■ ACTIONS TO TAKE
A – List the dates that appear in the headings of the forum thread about seniors adopting dogs.
B – Put the entries from the line containing "Click the System" through the line containing "pyautogui.click(x=3, y=5)" into a Markdown table with the columns Row and Line, one row per line, with blank lines left out.

■ TEXT BLOCK

▽

Our rescue will certainly adopt to seniors, but they make sure the fit is a good one. My husband and I walk our neighbor's golden because they are not physically able to, so they get the companionship and their dog gets needed exercise, plus she adores our Finn, so she gets to kiss her boyfriend every day


----------



## Dallas Gold (Dec 22, 2007)

Finn's Fan said:


> Our rescue will certainly adopt to seniors, but they make sure the fit is a good one. My husband and I walk our neighbor's golden because they are not physically able to, so they get the companionship and their dog gets needed exercise, plus she adores our Finn, so she gets to kiss her boyfriend every day


You are a very nice neighbor. You are right, they get the wonderful companionship of their dog and you get the benefits associated with exercising, a win-win!


----------



## Bob Dylan (Mar 31, 2009)

My Mom (80) adopted a female one year ago. The shelter rescued her from being euthanized at another shelter, they were going to put her down because she weighed 120 lbs. and could not go up stairs. WELL, you should see her now ,she just had her yearly check-up and now is 68 lbs. and can counter surf.She has come a long way, Bella and my Mom make a good team! Bella is about 7yrs. old.


----------



## mylissyk (Feb 25, 2007)

△

■ RECORDS
▽

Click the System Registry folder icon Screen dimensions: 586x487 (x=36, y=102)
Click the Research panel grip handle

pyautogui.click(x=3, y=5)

△
▽

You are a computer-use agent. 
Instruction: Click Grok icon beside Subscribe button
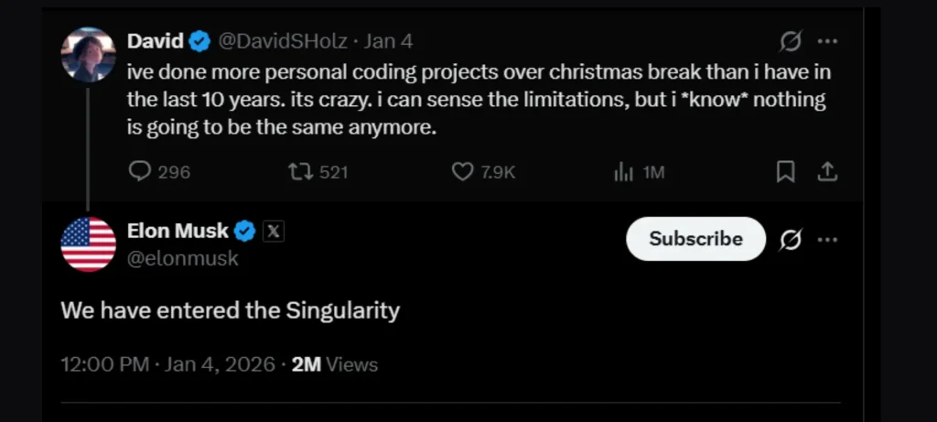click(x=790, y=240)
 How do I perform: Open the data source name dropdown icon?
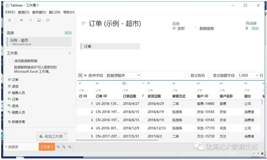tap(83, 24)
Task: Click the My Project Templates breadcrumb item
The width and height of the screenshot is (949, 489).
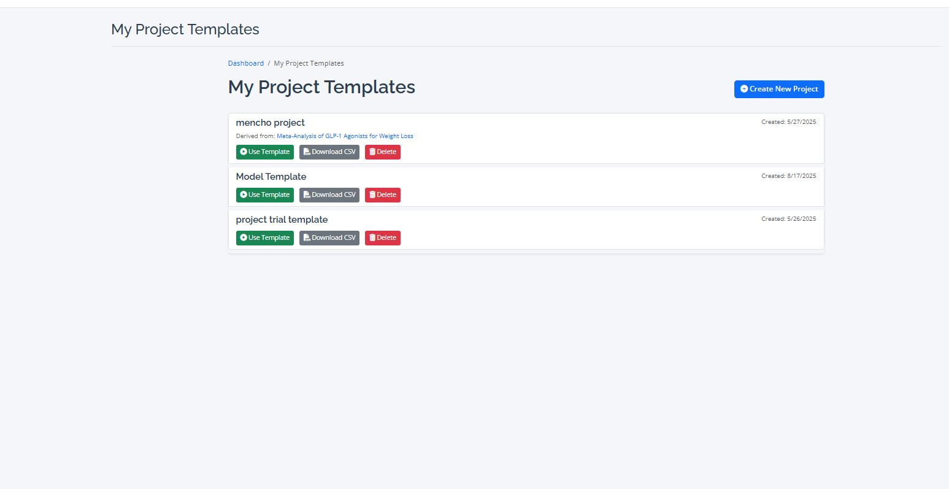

△
▽

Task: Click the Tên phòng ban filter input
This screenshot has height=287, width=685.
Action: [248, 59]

△

■ ANSWERS IN ORDER
A –
Dec 22, 2007
Mar 31, 2009
Feb 25, 2007

B –
| Row | Line |
|---|---|
| 1 | Click the System Registry folder icon Screen dimensions: 586x487 (x=36, y=102) |
| 2 | Click the Research panel grip handle |
| 3 | pyautogui.click(x=3, y=5) |